A Sunflower's Palette

"Lit" is now listed in my Etsy store - click here to purchase! This was a fun painting to share and teach last Thursday night with my watercolour students. I learned a lot while painting it, and then the challenge was for me to be able to verbalize my process. Painting is such a solitary thing that finding words for how to and why to do what I do can be a challenge. As is apparent from that last sentence.

I did a lot of talking about colour during the class. Yellow flowers can be tricky - almost as hard as painting white flowers - because you need to add shadow and definition without losing the glow of the light, bright yellows. And we all know that if you mix blue (most common shadow colour) with yellow, you get green - not a great shadow colour. So, what to do? I solved my problem by remembering my colour wheel. The opposite (complementary colour) of yellow is purple, and so it was to purple I turned to get my most dramatic darks. You can see the purple in the centre of the flower, especially, and there are touches of violet purple in most of the shadow areas.

My main colour palette for this painting:

  • Lemon Yellow
  • New Gamboge
  • Raw Sienna (or Yellow Ochre)
  • Cadmium Orange
  • Burnt Umber (Winsor & Newton's is very red/orange toned)
  • Sap Green
  • Violet
  • Payne's Grey
  • Cobalt Blue

I find the best way to keep all these colours unified is to mix as you go.

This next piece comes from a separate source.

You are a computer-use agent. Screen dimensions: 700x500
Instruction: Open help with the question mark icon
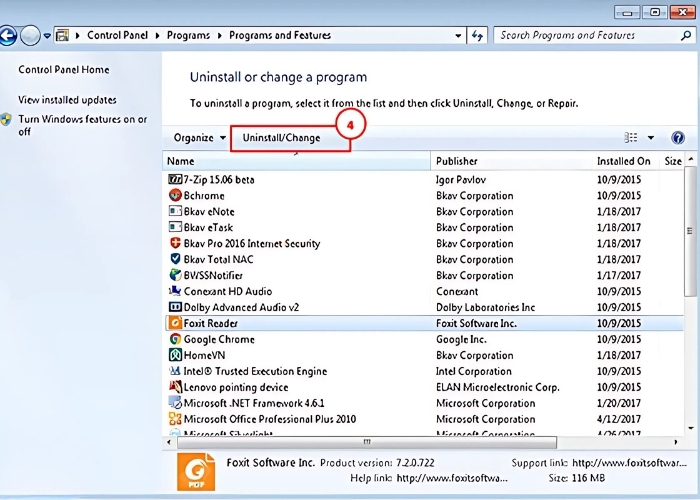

The petals are mainly New Gamboge/Lemon/Raw Sienna, with the shadows and darker tones alternating warm (burnt umber/cad. orange) and cool (violet/payne's grey). Putting a cool colour in a darker value beside a warm colour makes the warm colour advance.

We didn't finish our painting during class and a number of students were planning to work on theirs at home. I've posted this at their request.